Even these NF friends always tell me how much of a hermit I used to be, (literally, and emotionally) before they dragged me out of my shell? I could not recall how, really, up until I read through my pc posts 😂. Make more NF friends, empathize if you can, then the real empathy might surface?? O.O


----------



## atamagasuita (May 15, 2016)

bihon said:


> Back to personality cafe after three years! (Ack, seems like the site isnt as active now, used to post here in my teens).
> 
> In reply to the thread: I was just reading through my posts from about five years ago, from my highschool self. I sound like a robot from back then, which I do not identify with as much anymore?
> 
> ...


Yes me too. I can relate with you. Probably it's the third function developing - Fe.. How old r u? In your 20s already? XD 

I also developed my emotions through my Fe friends. Got an enfj bestfriend. ;p i learned alot of social hacks on her xD


----------



## Judson Joist (Oct 25, 2013)

I wouldn't trade my "emo" tendencies for anything! The manic highs give me inspiration and the depressive lows grant me insight (while also amping up my capacity to empathize with others). The only time I'm critical of others being overcome by irrational emotion is when it makes them hostile.

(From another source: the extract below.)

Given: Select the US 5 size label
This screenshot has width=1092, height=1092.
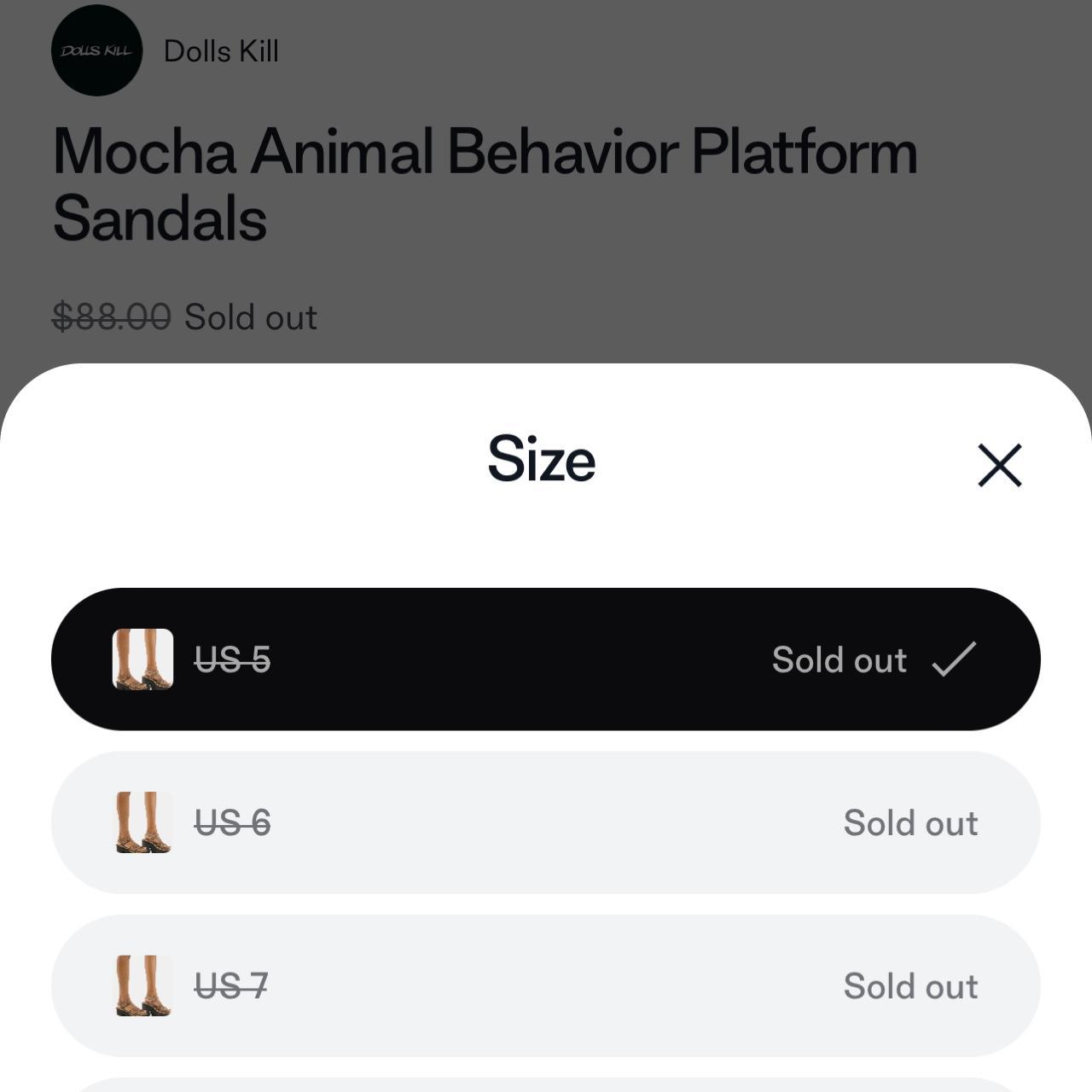Looking at the screenshot, I should point(232,659).
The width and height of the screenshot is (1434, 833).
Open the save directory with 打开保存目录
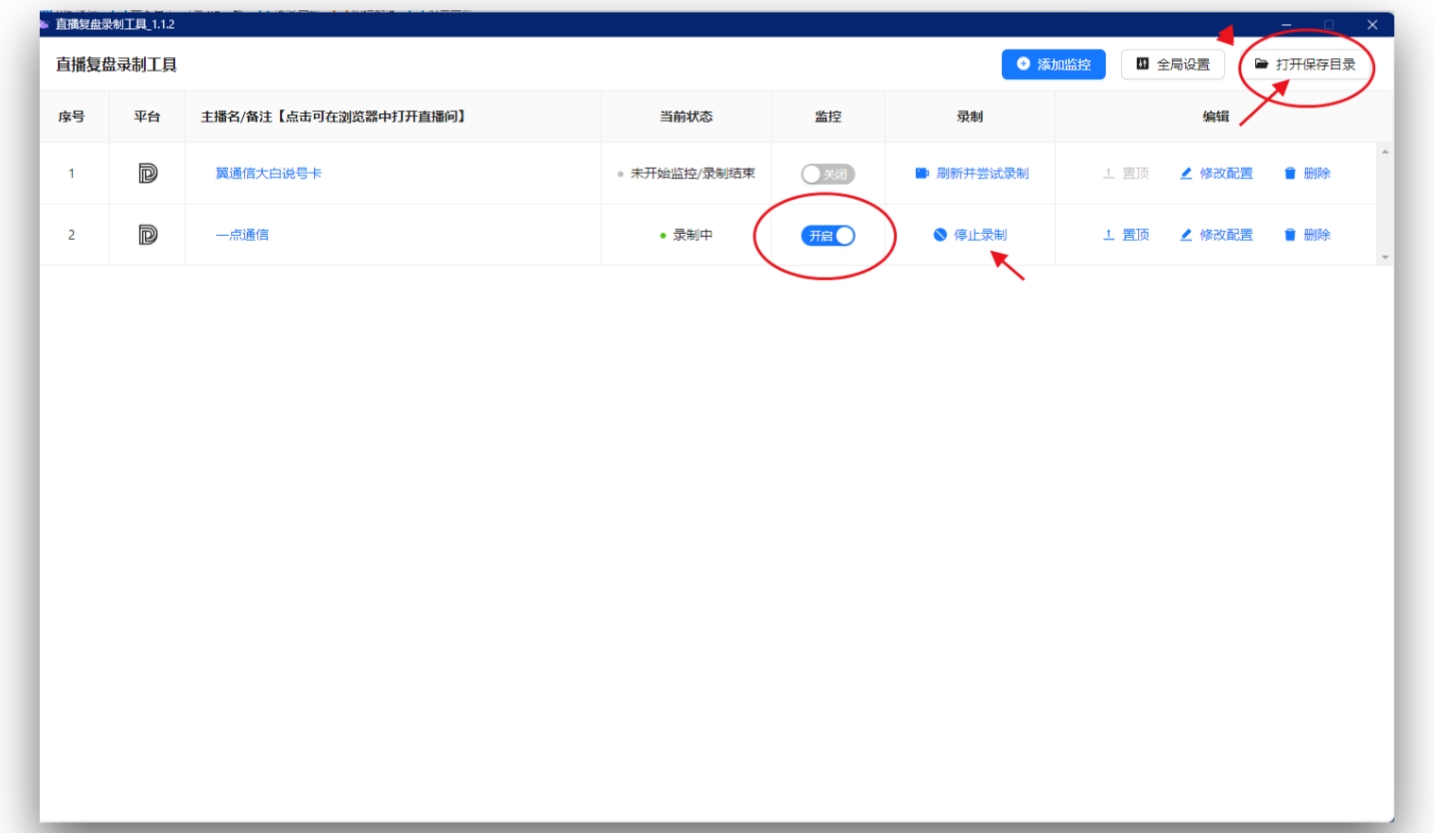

*Edit:* I didn't realize I'd already responded to this thread.


----------



## Allersky (Nov 22, 2017)

I'm comfortable _having _emotions. That doesn't mean I'm good at expressing/dealing with them, but I'm not terrified of their existence. They're just another part of human experience and have a functional reason for existing. The only time they're swept under the carpet is when they're getting in the way - in that case, they can wait until it's convenient for me to deal to them.

On the other hand, _expressing_ emotions can be tricky. Especially the unpleasant ones. I don't often get sad - I get angry. And I don't share deeper emotions with many people, partially because it's uncomfortable and partially because I don't want to create an awkward atmosphere if they're not well-received. There are times where I have no idea _why_ I'm feeling something, either, as I'm much better at explaining my thoughts than feelings. So while I'm comfortable with the existence of my emotions, I'm not so comfortable when it comes to expressing/processing what's going on.

As for handling other people's emotions: when I think the emotions are justified, I'm fine. When someone's in tears, I'm much better at lightening the mood once they've calmed down, but I'm not utterly inept at offering comfort and understanding before that. 

Irrational emotions, however, I have to consciously exercise patience. When an ESFP friend gets overwhelmed by Fi, it's the last thing I want to deal with. So I _supply_ the rationality instead. I find it hard to completely sympathise with him (it's an over-reaction to me and I don't understand why he suddenly seems to implode), but I get that he's feeling upset, so I do my best to help.

As an additional point on irrationality, I don't like people being over-dramatic when the slightest inconvenience happens to them. In those situations, you're more likely to get shut down than sympathy.


----------